Prompt:
Convert the material, from its first line through the line containing "(x=1270, y=225)", into a JSON list of strings with one string per line, omitting any blank lines.

::::::

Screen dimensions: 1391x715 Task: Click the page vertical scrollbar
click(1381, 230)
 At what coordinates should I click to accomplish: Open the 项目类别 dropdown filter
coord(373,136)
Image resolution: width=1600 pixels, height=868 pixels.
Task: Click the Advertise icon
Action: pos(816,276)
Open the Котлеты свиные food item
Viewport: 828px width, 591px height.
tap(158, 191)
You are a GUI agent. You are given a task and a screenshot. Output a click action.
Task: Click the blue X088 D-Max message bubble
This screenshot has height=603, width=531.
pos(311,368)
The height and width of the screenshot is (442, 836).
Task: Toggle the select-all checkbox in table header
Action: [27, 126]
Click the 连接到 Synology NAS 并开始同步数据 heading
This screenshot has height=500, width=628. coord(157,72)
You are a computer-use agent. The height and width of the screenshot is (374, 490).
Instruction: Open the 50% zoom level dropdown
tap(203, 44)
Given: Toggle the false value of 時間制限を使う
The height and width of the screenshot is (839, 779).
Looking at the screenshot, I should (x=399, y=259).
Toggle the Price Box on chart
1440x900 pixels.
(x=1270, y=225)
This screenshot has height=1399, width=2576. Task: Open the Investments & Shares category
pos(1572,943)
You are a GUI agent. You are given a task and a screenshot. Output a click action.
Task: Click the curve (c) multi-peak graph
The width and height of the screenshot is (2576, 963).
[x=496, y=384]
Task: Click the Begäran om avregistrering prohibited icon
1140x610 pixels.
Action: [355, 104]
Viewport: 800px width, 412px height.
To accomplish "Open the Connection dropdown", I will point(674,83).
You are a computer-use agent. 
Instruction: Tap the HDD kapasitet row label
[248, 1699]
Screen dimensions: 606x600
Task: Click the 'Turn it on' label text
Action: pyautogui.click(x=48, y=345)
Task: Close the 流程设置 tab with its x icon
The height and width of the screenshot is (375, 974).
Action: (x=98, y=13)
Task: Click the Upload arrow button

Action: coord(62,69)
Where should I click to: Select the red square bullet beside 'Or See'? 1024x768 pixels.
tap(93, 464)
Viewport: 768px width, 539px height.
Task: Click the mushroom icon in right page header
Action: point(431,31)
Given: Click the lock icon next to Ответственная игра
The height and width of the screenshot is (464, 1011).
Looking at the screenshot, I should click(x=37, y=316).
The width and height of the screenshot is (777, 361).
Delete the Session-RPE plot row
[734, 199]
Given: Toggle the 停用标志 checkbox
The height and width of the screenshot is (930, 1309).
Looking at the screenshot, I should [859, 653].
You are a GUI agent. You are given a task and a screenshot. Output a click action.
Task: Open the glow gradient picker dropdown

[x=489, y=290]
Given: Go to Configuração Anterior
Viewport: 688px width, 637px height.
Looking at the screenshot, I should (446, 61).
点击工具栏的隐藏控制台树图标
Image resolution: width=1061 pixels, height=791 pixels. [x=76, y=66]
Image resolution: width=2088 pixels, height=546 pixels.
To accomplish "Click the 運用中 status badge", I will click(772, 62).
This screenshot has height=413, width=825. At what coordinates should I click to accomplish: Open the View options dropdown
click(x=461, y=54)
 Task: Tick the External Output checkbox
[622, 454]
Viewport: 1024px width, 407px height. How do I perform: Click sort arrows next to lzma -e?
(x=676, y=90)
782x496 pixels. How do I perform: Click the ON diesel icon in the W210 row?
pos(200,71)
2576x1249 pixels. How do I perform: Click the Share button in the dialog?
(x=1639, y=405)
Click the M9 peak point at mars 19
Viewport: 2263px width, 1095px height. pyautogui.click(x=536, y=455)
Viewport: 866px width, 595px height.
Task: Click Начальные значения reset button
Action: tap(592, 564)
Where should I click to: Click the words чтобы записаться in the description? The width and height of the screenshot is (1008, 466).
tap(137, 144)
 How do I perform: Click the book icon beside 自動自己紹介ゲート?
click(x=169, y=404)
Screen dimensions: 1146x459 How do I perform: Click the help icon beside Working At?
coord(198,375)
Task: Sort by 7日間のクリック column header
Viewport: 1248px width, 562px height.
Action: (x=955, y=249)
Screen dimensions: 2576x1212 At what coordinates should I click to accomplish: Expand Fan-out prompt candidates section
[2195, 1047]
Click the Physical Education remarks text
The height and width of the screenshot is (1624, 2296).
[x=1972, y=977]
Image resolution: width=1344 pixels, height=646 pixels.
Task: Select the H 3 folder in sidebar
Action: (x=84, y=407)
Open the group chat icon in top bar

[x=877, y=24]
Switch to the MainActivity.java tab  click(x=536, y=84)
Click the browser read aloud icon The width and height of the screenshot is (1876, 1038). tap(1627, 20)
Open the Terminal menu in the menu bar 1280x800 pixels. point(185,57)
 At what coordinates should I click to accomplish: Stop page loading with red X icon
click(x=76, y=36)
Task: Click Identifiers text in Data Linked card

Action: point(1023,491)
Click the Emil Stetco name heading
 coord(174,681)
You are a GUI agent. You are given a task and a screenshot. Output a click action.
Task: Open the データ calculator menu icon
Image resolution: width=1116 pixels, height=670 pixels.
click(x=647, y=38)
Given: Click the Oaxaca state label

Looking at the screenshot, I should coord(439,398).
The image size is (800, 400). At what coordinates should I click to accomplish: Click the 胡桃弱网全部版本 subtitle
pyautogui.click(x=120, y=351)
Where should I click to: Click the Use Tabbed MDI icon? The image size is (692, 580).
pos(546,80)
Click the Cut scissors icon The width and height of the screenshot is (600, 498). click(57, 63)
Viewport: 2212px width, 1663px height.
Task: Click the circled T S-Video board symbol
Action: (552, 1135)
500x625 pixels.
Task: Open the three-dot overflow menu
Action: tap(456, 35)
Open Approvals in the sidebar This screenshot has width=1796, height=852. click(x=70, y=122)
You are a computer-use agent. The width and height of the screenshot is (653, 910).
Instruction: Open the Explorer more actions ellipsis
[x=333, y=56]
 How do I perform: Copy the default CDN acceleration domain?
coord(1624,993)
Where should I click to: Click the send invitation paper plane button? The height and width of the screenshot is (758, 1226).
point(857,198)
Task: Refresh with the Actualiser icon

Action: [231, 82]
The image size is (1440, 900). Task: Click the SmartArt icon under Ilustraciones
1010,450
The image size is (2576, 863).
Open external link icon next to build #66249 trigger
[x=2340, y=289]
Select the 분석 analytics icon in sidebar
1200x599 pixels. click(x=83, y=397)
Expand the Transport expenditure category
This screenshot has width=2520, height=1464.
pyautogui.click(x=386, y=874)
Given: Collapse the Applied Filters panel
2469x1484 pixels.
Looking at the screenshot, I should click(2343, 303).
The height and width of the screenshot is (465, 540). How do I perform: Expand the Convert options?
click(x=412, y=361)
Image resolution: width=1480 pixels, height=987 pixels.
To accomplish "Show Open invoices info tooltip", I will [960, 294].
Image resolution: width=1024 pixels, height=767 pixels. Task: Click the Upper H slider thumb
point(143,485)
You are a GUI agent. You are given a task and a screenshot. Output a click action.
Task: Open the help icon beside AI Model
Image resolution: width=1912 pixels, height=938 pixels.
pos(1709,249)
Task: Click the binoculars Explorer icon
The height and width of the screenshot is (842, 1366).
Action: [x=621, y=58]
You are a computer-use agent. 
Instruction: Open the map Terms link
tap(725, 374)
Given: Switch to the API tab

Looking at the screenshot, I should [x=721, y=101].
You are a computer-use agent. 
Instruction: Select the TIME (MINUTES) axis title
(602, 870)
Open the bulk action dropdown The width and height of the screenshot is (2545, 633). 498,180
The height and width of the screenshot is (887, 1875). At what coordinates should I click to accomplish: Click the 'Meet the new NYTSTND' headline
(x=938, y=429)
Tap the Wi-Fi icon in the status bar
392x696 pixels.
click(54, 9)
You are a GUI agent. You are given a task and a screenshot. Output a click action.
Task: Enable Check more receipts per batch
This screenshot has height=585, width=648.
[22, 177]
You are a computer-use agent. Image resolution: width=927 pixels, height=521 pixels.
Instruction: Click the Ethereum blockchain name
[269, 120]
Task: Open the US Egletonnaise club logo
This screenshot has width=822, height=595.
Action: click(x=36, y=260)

::::::

Solution:
[
  "Screen dimensions: 1391x715 Task: Click the page vertical scrollbar",
  "click(1381, 230)",
  " At what coordinates should I click to accomplish: Open the 项目类别 dropdown filter",
  "coord(373,136)",
  "Image resolution: width=1600 pixels, height=868 pixels.",
  "Task: Click the Advertise icon",
  "Action: pos(816,276)",
  "Open the Котлеты свиные food item",
  "Viewport: 828px width, 591px height.",
  "tap(158, 191)",
  "You are a GUI agent. You are given a task and a screenshot. Output a click action.",
  "Task: Click the blue X088 D-Max message bubble",
  "This screenshot has height=603, width=531.",
  "pos(311,368)",
  "The height and width of the screenshot is (442, 836).",
  "Task: Toggle the select-all checkbox in table header",
  "Action: [27, 126]",
  "Click the 连接到 Synology NAS 并开始同步数据 heading",
  "This screenshot has height=500, width=628. coord(157,72)",
  "You are a computer-use agent. The height and width of the screenshot is (374, 490).",
  "Instruction: Open the 50% zoom level dropdown",
  "tap(203, 44)",
  "Given: Toggle the false value of 時間制限を使う",
  "The height and width of the screenshot is (839, 779).",
  "Looking at the screenshot, I should (x=399, y=259).",
  "Toggle the Price Box on chart",
  "1440x900 pixels.",
  "(x=1270, y=225)"
]